START Material to process

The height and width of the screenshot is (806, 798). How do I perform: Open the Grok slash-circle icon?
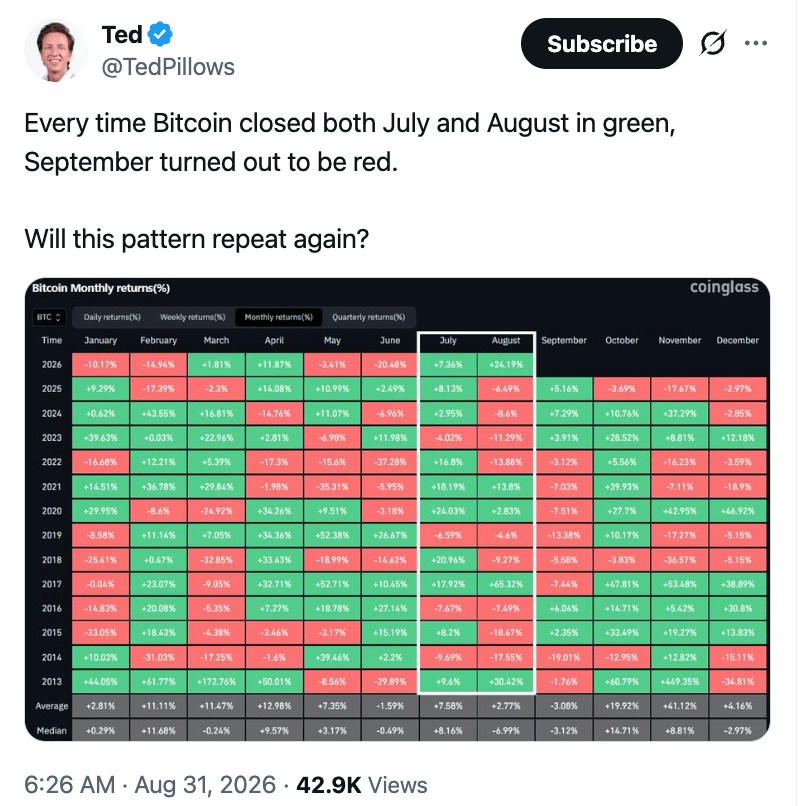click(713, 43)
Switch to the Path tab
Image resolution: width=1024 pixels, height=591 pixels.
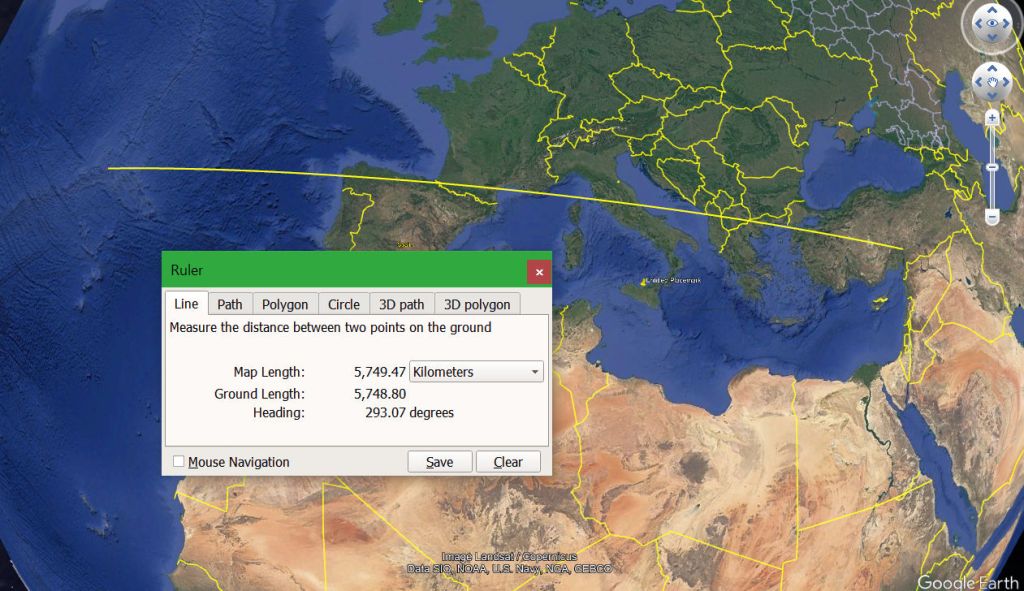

END Material to process
START Material to process

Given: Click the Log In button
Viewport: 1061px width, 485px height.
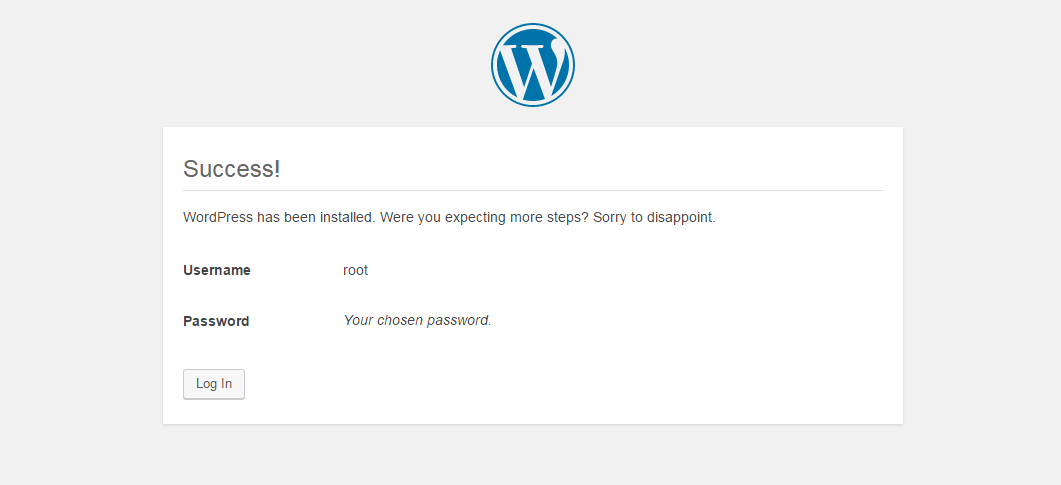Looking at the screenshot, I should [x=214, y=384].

END Material to process

Work instructions:
With the pictures left out, write out exactly the lines above from the one containing "The height and" through the one containing "Image resolution: width=1024".

Your response:
The height and width of the screenshot is (806, 798). How do I perform: Open the Grok slash-circle icon?
click(713, 43)
Switch to the Path tab
Image resolution: width=1024 pixels, height=591 pixels.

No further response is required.